Обэриуты писали в стол, не вербовали сторонников, никого не сводили с ума.

Да, научить эксцентрике могут, пониманию улицы способствуют, но заменить отсутствующий твой собственный мир — никогда. А сейчас обэриуты в моде, их как шлягеры ставят, ведь странно, странно же и на всё сразу похоже. Абсурд.

Вот оно, вытягивающее из меня жилы слово, понятие философское, литературоведческое, только не театральное.

Блестящие пьесы, выпестованные в пробирках души, колдовские забавы, копошение во тьме, причем здесь яркий свет обэриутства, направленный прямо нам в лицо? Фиксация действительности и измышления интеллекта. Зачем путаем? Обэриуты могли возникнуть только на нашей почве.

Отечественный кошмар облагораживаем западной философией? Мы же, в конце концов, не студенты Сорбонны, а люди улиц, где уже давно идет мусорная война.

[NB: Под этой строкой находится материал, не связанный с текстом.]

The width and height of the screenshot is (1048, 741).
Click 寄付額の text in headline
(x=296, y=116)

Мы огрызаемся, огрызаемся, а они общаются, пусть остроумными осколками фраз, но всё же общаются, пусть демонстрируя не-ком-му-ни-ка-тив-ность, но общаются. В пьесах они из людей превращаются в носорогов, а мы остаемся, к сожалению, всё теми же людьми, нас ничто не изменит. Метафора чужда обэриутам, метафора — тромб воображения, это сегодня уже ясно. Ею можно воспитывать в детских садах, где дети вообще не видят красок мира, учить метафоре, как рисованию.

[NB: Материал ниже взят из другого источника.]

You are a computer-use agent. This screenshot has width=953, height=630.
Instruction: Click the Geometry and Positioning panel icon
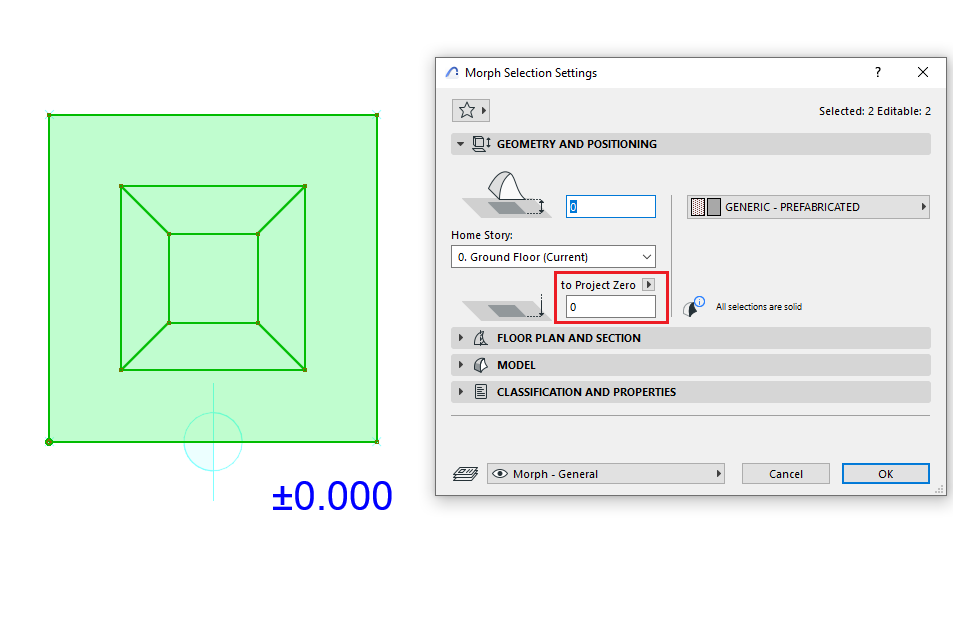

А обэриуты — это пустое пространство, текущее между пальцами. Это наша с вами улица, где один человек боится встретить другого.

Я хотел бы остаться единственным читателем этой книги, быть свободным, как Робинзон Крузо. И тогда о многом, очень-очень о многом мог бы рассказать. Как ломаются палочки между людьми, дощечки всякие, и ты начинаешь видеть, думать о самом-самом, о единственном, ты не смотришь, ты видишь, это равносильно приговору увидеть вещи в их подлинном неприкрытом естестве, т. н. растерянном смысле, смысле врасплох. Тогда понимаешь бессмыслицу жизни вообще и твоей собственной. На вопрос американской журналистки «Почему вы всегда пишете о неудачниках, ведь ваша жизнь состоялась?» я ответил: «Но я всегда стараюсь не забывать, что она могла и не состояться».